Arga kembali disibukkan dengan pekerjaannya, mencoba menyelesaikan pendidikan yang sempat tertunda. Ia ingin menjadi seseorang yang tidak hanya hadir, tapi mampu memimpin. Sementara Najwa melanjutkan perjuangannya di dunia sosial, hatinya semakin dewasa, matanya semakin jernih melihat dunia.
Hubungan mereka kini bukan lagi “menunggu dalam diam”, tapi “melangkah dengan arah”. Mereka belum menjadi pasangan resmi, tapi komitmen itu ada. Nyata. Saling mendoakan, saling menguatkan, dan saling menjaga dalam batas-batas yang mereka sepakati bersama.
Namun seperti langit yang tak selalu biru, keraguan pun sesekali datang.

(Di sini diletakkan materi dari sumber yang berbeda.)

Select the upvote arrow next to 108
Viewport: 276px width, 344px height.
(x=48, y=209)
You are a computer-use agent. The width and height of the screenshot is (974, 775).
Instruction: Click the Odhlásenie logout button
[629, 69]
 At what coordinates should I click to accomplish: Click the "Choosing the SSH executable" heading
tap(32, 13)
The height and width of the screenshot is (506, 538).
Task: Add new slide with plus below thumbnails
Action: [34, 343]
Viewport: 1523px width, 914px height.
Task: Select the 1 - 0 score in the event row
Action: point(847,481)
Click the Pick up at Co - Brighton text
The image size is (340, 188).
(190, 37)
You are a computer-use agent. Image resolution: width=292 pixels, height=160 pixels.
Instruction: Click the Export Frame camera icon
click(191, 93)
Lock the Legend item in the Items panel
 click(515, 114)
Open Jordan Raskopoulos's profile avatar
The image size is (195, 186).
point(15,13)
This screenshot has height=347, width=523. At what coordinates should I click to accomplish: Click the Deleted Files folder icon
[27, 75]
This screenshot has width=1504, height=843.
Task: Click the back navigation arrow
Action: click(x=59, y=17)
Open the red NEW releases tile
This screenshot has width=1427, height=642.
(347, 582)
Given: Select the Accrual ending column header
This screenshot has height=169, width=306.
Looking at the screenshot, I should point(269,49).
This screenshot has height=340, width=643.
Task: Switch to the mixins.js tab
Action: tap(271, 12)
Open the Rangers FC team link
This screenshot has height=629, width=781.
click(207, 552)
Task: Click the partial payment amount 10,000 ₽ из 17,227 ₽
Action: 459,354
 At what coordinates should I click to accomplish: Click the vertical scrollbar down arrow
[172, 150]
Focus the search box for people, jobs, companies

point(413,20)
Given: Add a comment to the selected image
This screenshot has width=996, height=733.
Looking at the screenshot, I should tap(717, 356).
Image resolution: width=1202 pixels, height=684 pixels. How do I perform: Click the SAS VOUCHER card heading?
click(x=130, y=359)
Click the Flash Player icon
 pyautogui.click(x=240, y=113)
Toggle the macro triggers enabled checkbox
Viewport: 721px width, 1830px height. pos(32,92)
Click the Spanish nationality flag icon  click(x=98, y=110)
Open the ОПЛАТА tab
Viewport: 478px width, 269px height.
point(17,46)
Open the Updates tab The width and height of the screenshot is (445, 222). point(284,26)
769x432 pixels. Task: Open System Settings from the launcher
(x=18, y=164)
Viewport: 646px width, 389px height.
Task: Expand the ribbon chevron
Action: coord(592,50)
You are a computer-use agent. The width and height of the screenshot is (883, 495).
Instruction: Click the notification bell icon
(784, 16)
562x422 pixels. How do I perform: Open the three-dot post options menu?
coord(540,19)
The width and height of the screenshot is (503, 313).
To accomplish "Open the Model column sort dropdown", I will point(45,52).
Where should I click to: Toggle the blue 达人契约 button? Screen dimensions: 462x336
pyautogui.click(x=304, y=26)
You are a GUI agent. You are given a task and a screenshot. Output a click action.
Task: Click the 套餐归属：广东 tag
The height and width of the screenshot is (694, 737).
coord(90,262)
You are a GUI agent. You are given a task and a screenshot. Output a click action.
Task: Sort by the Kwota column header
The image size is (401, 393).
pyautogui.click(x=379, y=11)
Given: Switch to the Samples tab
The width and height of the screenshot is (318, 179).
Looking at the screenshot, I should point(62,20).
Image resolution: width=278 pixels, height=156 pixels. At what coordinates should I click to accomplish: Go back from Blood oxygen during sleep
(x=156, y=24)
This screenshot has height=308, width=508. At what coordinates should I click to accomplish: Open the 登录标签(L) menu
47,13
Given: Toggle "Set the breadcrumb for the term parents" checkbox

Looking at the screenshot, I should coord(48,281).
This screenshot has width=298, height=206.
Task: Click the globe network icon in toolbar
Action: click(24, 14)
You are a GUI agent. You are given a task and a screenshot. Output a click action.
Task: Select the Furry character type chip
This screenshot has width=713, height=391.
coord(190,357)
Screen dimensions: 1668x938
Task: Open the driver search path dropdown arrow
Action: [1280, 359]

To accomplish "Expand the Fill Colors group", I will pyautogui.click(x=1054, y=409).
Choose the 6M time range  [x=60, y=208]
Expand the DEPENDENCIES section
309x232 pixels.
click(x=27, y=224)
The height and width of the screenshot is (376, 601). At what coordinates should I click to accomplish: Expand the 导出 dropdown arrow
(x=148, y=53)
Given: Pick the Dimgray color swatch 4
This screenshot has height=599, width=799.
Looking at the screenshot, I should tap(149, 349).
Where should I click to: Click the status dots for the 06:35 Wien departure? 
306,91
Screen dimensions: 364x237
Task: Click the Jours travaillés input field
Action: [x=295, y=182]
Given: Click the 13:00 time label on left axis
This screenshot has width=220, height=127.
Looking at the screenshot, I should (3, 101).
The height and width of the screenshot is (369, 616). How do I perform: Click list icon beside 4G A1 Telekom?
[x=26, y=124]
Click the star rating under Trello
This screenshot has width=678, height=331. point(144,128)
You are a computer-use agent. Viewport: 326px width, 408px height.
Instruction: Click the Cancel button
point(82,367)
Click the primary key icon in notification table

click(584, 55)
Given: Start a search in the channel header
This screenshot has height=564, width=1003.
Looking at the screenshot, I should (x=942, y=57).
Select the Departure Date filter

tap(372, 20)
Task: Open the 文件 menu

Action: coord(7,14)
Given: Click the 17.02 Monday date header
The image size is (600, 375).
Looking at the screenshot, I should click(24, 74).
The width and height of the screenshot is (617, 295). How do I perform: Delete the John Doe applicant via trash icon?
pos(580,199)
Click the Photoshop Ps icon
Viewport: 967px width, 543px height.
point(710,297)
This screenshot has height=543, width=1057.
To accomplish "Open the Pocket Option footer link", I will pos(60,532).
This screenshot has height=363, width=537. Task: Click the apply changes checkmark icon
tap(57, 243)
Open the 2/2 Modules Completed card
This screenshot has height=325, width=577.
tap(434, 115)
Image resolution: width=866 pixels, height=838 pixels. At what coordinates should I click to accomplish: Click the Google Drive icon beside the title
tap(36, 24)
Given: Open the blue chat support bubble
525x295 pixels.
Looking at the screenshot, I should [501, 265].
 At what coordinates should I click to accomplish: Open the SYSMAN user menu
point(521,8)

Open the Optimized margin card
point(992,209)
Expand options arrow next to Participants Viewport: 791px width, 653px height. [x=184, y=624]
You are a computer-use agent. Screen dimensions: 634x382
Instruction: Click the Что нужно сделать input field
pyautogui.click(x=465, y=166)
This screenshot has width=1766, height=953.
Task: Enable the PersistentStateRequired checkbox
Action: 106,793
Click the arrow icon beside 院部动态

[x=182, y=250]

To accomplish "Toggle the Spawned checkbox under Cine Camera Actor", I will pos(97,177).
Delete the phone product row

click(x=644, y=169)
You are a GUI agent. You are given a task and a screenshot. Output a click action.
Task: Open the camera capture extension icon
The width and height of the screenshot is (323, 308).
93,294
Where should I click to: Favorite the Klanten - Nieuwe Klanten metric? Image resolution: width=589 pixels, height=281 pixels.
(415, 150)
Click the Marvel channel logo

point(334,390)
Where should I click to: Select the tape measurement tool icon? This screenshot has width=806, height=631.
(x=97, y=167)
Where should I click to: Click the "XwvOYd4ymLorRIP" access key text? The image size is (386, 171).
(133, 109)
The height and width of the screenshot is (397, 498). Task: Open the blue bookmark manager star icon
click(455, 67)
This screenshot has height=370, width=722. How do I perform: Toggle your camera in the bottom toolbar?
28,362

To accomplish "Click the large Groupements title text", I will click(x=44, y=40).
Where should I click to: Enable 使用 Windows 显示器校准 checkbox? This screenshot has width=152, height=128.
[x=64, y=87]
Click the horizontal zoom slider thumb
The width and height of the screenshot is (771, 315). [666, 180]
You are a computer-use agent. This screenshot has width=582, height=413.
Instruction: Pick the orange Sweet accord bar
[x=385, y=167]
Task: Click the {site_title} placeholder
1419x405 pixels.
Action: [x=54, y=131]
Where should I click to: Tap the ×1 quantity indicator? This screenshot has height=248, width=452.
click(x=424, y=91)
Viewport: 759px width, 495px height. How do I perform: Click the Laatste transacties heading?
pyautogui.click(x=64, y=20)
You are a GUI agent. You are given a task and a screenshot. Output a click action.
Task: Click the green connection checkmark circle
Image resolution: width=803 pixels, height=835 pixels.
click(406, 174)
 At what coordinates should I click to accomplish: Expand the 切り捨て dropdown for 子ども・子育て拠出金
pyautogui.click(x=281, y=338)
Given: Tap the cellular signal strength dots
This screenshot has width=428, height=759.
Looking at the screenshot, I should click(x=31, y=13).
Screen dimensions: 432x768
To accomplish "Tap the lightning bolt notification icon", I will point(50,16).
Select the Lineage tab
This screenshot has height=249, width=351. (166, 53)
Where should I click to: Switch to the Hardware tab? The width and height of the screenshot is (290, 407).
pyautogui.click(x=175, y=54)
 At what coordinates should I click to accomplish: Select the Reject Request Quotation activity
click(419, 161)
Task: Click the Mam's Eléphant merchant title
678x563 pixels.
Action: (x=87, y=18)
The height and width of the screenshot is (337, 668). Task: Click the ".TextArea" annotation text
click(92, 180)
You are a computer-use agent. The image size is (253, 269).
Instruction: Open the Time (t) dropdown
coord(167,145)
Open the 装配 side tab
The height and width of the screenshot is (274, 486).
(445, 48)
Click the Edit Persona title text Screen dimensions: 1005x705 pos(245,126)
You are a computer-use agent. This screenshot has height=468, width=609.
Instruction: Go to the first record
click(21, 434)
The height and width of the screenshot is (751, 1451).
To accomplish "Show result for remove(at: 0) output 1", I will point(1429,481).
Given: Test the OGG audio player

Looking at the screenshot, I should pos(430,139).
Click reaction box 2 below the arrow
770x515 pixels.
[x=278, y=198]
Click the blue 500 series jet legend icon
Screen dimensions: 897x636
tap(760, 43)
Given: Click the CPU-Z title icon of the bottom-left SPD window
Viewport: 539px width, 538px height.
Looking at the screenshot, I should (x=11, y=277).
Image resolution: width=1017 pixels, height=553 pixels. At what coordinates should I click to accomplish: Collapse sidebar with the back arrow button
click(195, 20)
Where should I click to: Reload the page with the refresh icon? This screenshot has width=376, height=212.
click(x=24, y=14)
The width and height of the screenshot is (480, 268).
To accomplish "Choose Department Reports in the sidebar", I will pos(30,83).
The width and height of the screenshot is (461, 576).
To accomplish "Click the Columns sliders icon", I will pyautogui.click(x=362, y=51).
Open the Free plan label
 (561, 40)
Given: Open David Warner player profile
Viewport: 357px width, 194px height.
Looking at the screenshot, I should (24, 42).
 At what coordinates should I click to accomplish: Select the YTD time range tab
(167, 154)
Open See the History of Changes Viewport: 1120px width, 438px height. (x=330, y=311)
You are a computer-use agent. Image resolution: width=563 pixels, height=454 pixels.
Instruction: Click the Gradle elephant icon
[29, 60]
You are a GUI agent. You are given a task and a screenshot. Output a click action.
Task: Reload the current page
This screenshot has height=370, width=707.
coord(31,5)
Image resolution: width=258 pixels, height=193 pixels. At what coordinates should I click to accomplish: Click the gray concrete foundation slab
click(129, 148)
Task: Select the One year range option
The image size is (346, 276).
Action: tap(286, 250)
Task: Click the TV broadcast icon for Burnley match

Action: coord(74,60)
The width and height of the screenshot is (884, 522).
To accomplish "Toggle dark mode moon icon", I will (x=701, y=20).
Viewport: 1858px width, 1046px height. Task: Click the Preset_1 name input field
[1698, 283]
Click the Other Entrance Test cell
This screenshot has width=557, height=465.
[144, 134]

“Apa kamu tidak lelah?” tanya Arga suatu malam lewat telepon, suaranya nyaris tenggelam oleh hujan di balik jendela.
“Lelah itu pasti,” jawab Najwa, tenang. “Tapi keyakinanku padamu lebih besar dari rasa lelah itu.”
Hening. Hanya suara hujan yang bicara.
“Dan kamu?” tanya Najwa, pelan.
“Aku takut,” aku Arga jujur. “Takut tak bisa memberimu cukup. Tapi aku lebih takut kehilanganmu karena terus menunda.”
Najwa tersenyum dari balik ponselnya. “Tak perlu sempurna, Ga. Cukup kamu pulang dalam keadaan berusaha. Karena aku tidak sedang mencari malaikat. Aku hanya menunggumu pulang sebagai laki-laki yang berani berjuang.”
Dan malam itu, hujan turun seperti berkah. Tak memadamkan semangat, justru menyuburkan keyakinan.